特集

2024.3.5 第359号

御影店16年ありがとうございます

神戸御影店 店長 室田大祐

早いもので神戸に来て4年半が経ちました。その割にこの街についてほとんど知らないことに気まずい思いが隠せない自分がいます。

 僕の最初の神戸との出会いは高校生の頃に読んだ西村しのぶの「サードガール」というコミックでした。ストーリーも相まってとにかくおしゃれな街というイメージで、こちらに来てみて神戸の人が関西弁をしゃべるということに軽い驚きを覚えたものです。悪い意味ではないので気を悪くした方がいらっしゃったらすみません。

 去年の秋口くらいに双葉社さんより神戸を舞台にした小説が出るというお話を伺いました。「レぺゼン母」で話題となった、神戸市出身で現在は和歌山県にお住いの宇野碧さんの作品です。本の内容は神戸が舞台の短編ということが共通しているだけで、作風が全く違う話が並んでいて、宇野碧さんの作品は初めて読みましたが掴みどころのない作家さんという印象を受けました。悪い意味ではないので~(2回目) 北野の異人館、神戸大学(作中では街の名を冠した大学となっている)、メリケンパーク、ポートアイランドなど、こんな僕でも耳なじみのある地名や名称が出てくると作品の世界がより身近になり、現実と物語の境界が無くなっていくように感じられました。 

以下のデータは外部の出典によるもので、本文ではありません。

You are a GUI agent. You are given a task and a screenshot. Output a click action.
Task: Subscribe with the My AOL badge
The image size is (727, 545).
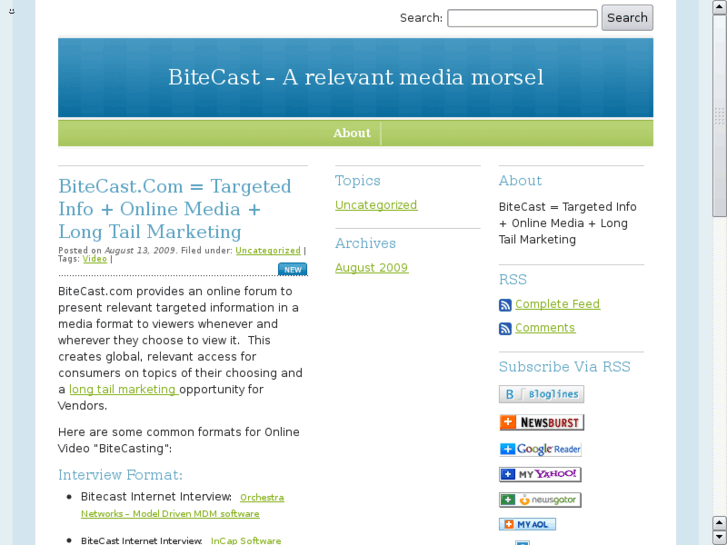pyautogui.click(x=527, y=524)
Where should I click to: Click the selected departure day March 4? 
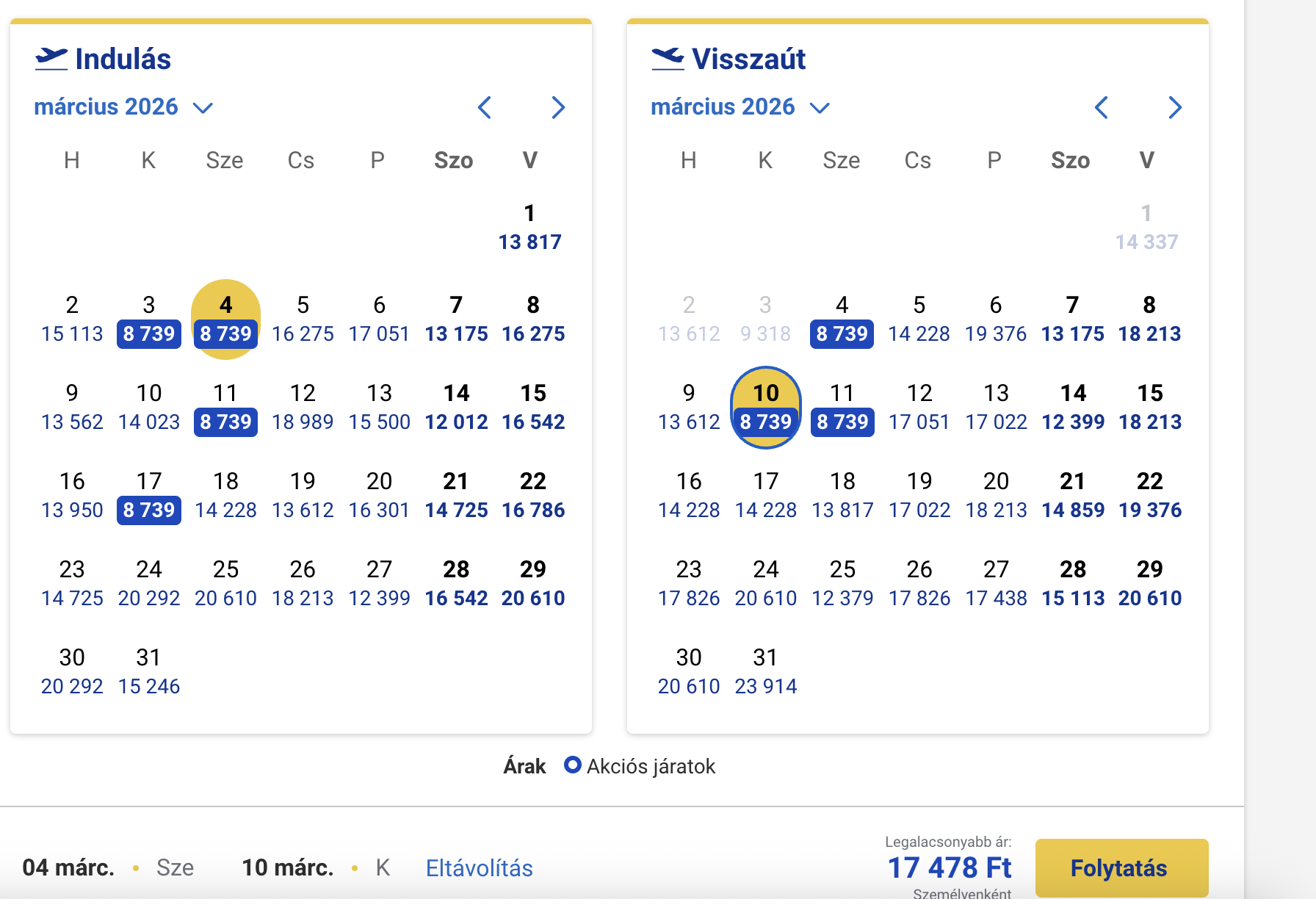click(225, 317)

 ご当地小説がジャンルといって良いのか分かりませんが、自分の知っている街が舞台というだけで読みたくなってしまう魔力を持っています。3月21日に「繭の中の街」というタイトルで発売されますので、気になった方はぜひ読んでみてください。

書籍名 繭の中の街
著者 宇野 碧
出版社 双葉社
価格 1,870円
概要 歴史の中で多くの出会いを見届けてきた神戸の街を舞台に、様々な形の出会いと別れを描く傑作短編集。ある時は運命的な男女の出会いを、ある時は破滅的でさえある恋を、またある時はパラレルに存在する神戸での不思議な邂逅を描く。読後感も、時にはジャンルさえも全く異なる独立した物語である一方で、それらは確かな繋がりを持ち、それぞれに響き合って作品世界を美しく彩る。読み終わった後、必ず誰かと語り合い、分かち合いたくなるような魅力に溢れた1冊。
ISBN 9784575247190

もう1冊ご当地小説を紹介させてください。昨年発売されるとブランチなどでも紹介されて話題となった「成瀬は天下を取りにいく」です。

 皆さんは「膳所」という地名をご存知でしょうか?まず初見ではなかなか読めないと思いますが、こちらは「ぜぜ」と読みます。場所は琵琶湖を望む滋賀県は大津市で、この町を舞台に幼いころから勉強もスポーツも何でもこなすが、奇妙な言動が多いがゆえに周りから浮いてしまっている女子高校生成瀬あかりと、自分は凡人であると自己評価低めの友人島崎みゆきが、高校3年の夏を2020年8月に閉店した西武大津店に捧げたり、漫才のコンビを組んでM-1グランプリに出場するために奮闘したりする連作短編集です。

 主人公の成瀬あかりの一本筋の通った性格と、周りから理解されなくても気にせず突き進んで行く様子が可笑しく、さらに成瀬あかりを取り巻く人たちの心理描写も丁寧に織り交ぜていくストーリーは今作がデビュー作とは思えません。「成瀬は天下を取りにいく」は今年の本屋大賞にノミネートされていて、さらに続編が1月に発売されたばかりで、こちらもさらに面白くなっていました。僕個人的には続編のほうが好きです。本屋大賞の発表は4月10日です。今年はどの作品が大賞に選ばれるのか発表が楽しみです。

書籍名 成瀬は天下を取りにいく
著者 宮島未奈,
出版社 新潮社
価格 1,705円
概要 「島崎、わたしはこの夏を西武に捧げようと思う」。各界から絶賛の声続々、いまだかつてない青春小説! 中2の夏休みの始まりに、幼馴染の成瀬がまた変なことを言い出した。コロナ禍、閉店を控える西武大津店に毎日通い、中継に映るというのだが……。さらにはM-1に挑み、実験のため坊主頭にし、二百歳まで生きると堂々宣言。今日も全力で我が道を突き進む成瀬から、誰もが目を離せない! 話題沸騰、圧巻のデビュー作。
ISBN 9784103549512

最後になりましたが、メトロ書店神戸御影店16年間のご愛顧ありがとうございます。引き続き、ご愛顧の程よろしくお願い申し上げます。